In this same time period, I attended the Mopar Nationals for the first time and that's where I found the front fender and a T/A-style replacement hood. Both rear quarter-panels had to be replaced as well, and once the body was complete, I began working on the motor and the transmission. I tore the engine down and had hardened valve seats installed in the heads. This was a basic rebuild; I freshened up the paint on the motor and topped it off with a new pair of Mopar Performance valve covers. I then overhauled the transmission and replaced the original 2.76 gears with a 3.55 Sure Grip.
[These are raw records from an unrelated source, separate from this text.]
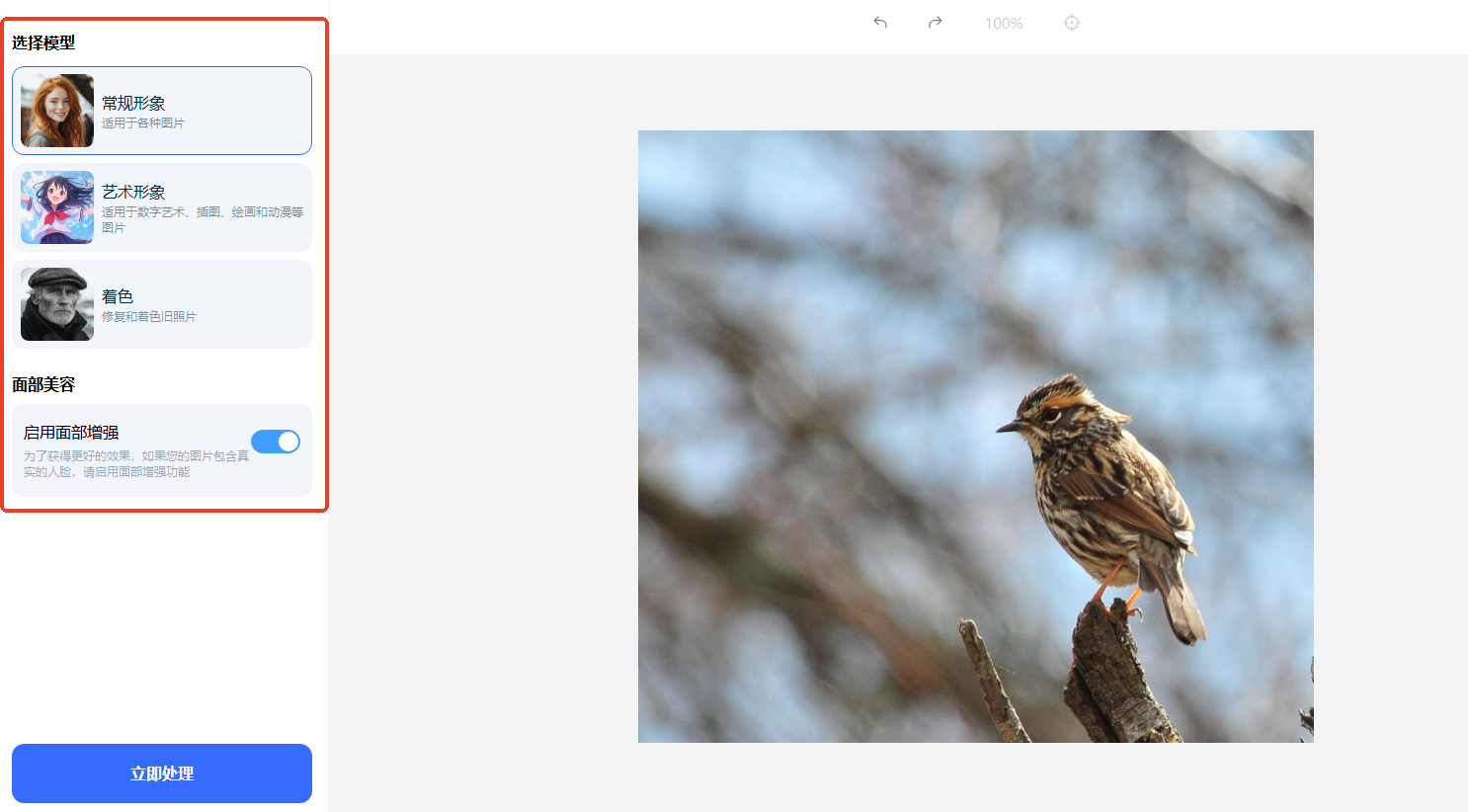Select the 常规形象 model card
This screenshot has height=812, width=1468.
[162, 111]
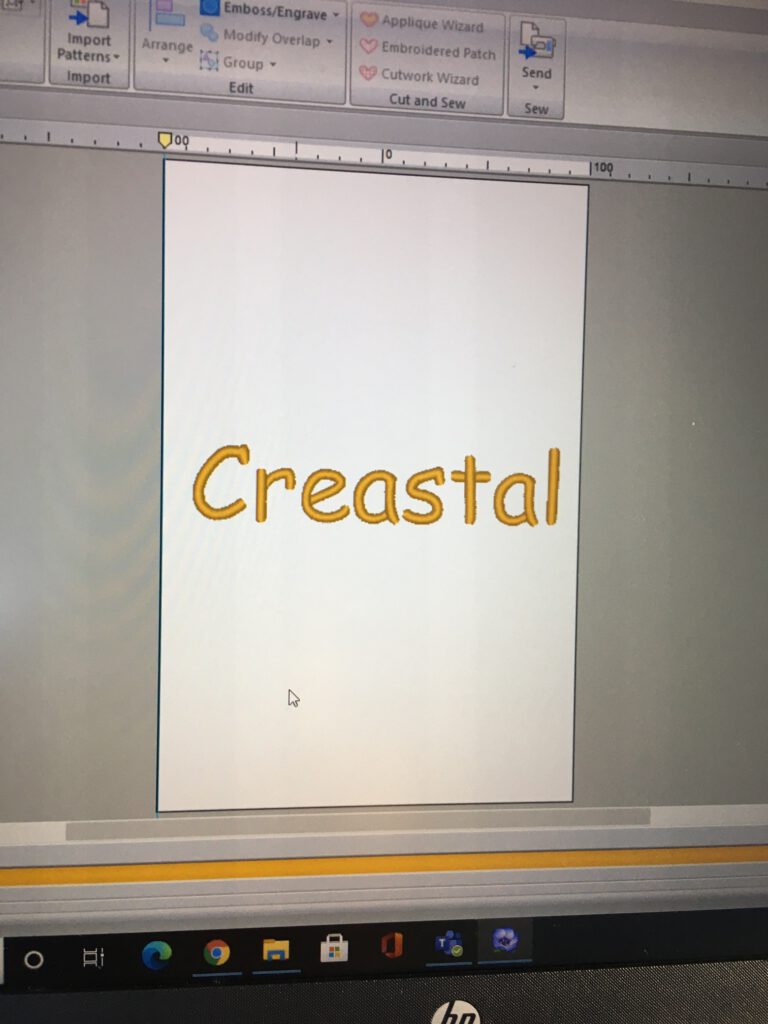Launch Office from the taskbar
Screen dimensions: 768x1024
click(x=392, y=945)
Since, as I mentioned, the interior of the car was beyond repair, I replaced all the seat covers, the carpet, and the headliner (which, by the way, was a very testy job). Next came the painting of the car, which I also did. I prepped the car, then painted it at home in Plum Crazy Purple. Once I reinstalled the motor and transmission, I had all the windows tinted.
In just over three years, the car was totally finished, one month before I turned 16 (June 14, 1999). At this point, both Dad and I realized this car was not going to be a daily driver. This was a show car! Then on January 15, 2000, the weather turned very warm and sunny and I decided to go cruising in a local town 15 minutes from home. On my way home, I had an encounter with a deer, which ran into the side of my car! It ruined the driver-side front fender and badly damaged the driver door as well. I was totally sick! I had to repair the door and fender, and instead of just painting them, I decided to repaint the entire car again.
All the interior of the car was removed and the engine and transmission came out again. When I completed fixing the door and the fender, I blocked down the car and this time the car was repainted by Uncle Gary and my dad with another coat of Plum Crazy Purple basecoat/clearcoat. Before the 383 went back in, I thought it was time to add a little more performance to the old stock engine. This time, I completely overhauled it with a set of old Stage 4 Direct Connection heads, a Mopar Performance 284 Purple Shaft cam, and a pair of 500 Edelbrock carbs on a Wieand low-rise intake. Once I put the car back together for the second time, everything looked good and that 383 ran strong and was really street friendly, but the car was still missing something. In my mind, to be the ultimate Mopar, it had to be a Hemi!
We took the car to the 2000 Mopar Nationals with the 383 and won the Most Popular award with it. That same August, I purchased a Hemi from a friend that lived only 10 miles from me, an engine that included all of the important parts to rebuild it properly. I spent my winter months putting the elephant back together. It has a stock Hemi grind hydraulic cam, 12:1 forged Mopar Performance pistons, and a pair of new 650 AFB performance carbs. With the help of a pair of off-the-shelf Schumacher mounts, the engine went in where the 383 had been in a matter of minutes. A new set of tti headers was hooked to my existing Flowmaster mufflers. Though I've done a lot of modifications to the car, I've tried to keep them similar to the options that were offered by Dodge in that era other than the wheels.
This was my first project. My family has had other Mopar cars throughout the years, and I would like to thank my dad for all of his support during the restoration and my uncle Gary for helping to paint it. I had a lot of ambition and willingness to learn while doing the project. If there was something I didn't know how to do, my dad (who has been a professional mechanic for 30 years) would get me started, then I would finish. My goal had been to try to do something different to the car every year, such as changes to its appearance or performance, but now there is only one thing left that I want to change. In my mind, the Hemi image won't be complete without the shaker hood. Since I have most of the parts already, I hope she will be "shaken" at the Nationals 2002!